Why is the bacterial mRNA degradation machinery membrane associated?

A defining characteristic of living cells is the process in which genetic information encoded on DNA is transcribed into a mobile information carrier (mRNA) which, in turn, guides protein biosynthesis. In order to respond to environmental changes, and to induce developmental processes, cells can regulate their protein production. This process relies on high turnover of mRNA, which enables the control of protein biosynthesis by regulating gene expression. In eukaryotic cells, these processes are spatially separated into different cellular compartments (nucleus and cytoplasm), thus providing protection and control over the potentially deleterious RNA-degradation process. By contrast, bacterial cells are not compartmentalised and other means are required to protect the synthesised mRNA from premature degradation, while still providing high enough mRNA turnover for the gene regulation mechanisms to work.

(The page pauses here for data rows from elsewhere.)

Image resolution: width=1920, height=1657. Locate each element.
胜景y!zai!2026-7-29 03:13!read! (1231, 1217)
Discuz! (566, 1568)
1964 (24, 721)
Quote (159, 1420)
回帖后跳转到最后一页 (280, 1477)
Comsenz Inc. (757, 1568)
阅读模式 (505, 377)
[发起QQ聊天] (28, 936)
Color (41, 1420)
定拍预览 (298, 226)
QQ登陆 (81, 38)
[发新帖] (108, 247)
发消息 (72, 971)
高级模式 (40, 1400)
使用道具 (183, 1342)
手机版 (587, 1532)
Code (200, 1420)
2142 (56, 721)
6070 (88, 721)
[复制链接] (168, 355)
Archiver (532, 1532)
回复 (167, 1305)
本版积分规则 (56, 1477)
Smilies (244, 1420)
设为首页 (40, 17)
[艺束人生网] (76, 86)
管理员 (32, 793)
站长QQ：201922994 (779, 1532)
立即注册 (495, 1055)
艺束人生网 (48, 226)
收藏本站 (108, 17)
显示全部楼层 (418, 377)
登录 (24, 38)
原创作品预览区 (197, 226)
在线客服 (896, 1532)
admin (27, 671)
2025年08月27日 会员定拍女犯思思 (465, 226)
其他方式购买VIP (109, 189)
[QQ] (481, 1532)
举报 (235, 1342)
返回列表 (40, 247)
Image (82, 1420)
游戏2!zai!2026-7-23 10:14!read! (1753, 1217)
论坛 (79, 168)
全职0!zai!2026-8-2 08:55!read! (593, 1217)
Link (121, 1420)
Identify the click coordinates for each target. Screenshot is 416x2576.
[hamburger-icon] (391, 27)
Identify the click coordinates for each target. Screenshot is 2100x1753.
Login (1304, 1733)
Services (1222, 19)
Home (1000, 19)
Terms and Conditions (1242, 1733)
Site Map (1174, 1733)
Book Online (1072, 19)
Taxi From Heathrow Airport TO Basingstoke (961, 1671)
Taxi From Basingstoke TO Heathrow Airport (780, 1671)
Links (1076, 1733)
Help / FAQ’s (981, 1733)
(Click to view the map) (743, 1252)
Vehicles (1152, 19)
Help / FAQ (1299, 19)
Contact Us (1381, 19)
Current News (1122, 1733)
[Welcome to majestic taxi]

In bacteria, the main proteins providing high mRNA turnover assemble into a large protein complex termed the RNA degradosome. This protein complex is assembled around conserved endoribonucleases RNase E (Gram-negative bacteria) or RNase Y (Gram-positive bacteria). While these protein are not homologs, they exhibit an astonishing level of convergent evolution with respect to their role as the central scaffold for the degradosome formation, and with respect to the cellular spatial organisation. By using a different mode of membrane attachment (periferal membrane binding and transmembrane domain, respectively), both ribonucleases tether the corresponding mRNA degrading machineries to the cytoplasmic membrane. The biological reason for the conserved membrane association has so far remained elusive. By restricting mRNA degradation to the cell periphery, mRNA synthesised within the mid-cell localised nucleoid needs to diffuse through the ribosome-rich cytoplasm before reaching the membrane-bound RNA degradosome. This spatial separation could, thus, provide the cell with the necessary means to protect mRNA from pre-translational degradation while still allowing high enough turnover required for efficient regulation of protein synthesis.
In this PhD project, we will combine cell biology with next generation sequencing techniques to analyse the biological reason for the surprising membrane association of the RNA degradation. To answer this fundamental research question, we will use an unbiased genetic suppressor screen combined with next generation genome sequencing to identify mutations that supress the acute toxicity of the RNA degradosome upon release to the cytoplasm. This approach allows us to gain insight into the poorly understood regulatory mechanism governing the cellular mRNA turnover. We will also analyse the consequences of the cytoplasmic release of the RNA degradosome on the global mRNA pool by RNA-sequencing, thus providing crucial information about the biological benefits of tethering the mRNA degradation machinery to the cell periphery. At last, we will analyse the clustering of the mRNA degradation machinery induced by certain environmental conditions; a recently discovered phenomenon which points towards a so far unrecognised layer of global regulation affecting the cellular mRNA pool.
The proposed research programme combines two powerful but rarely integrated approaches to obtain insight into the fundamental cell function: bioimaging data providing information of the cellular spatial organisation, and RNA-sequencing providing an unprecedented level of insight into the transcriptome. The spatial aspect of cellular biology is currently overlooked in most systems modelling approaches. The proposed project, thus, paves the way to the integration of spatial data with computational models of living cells.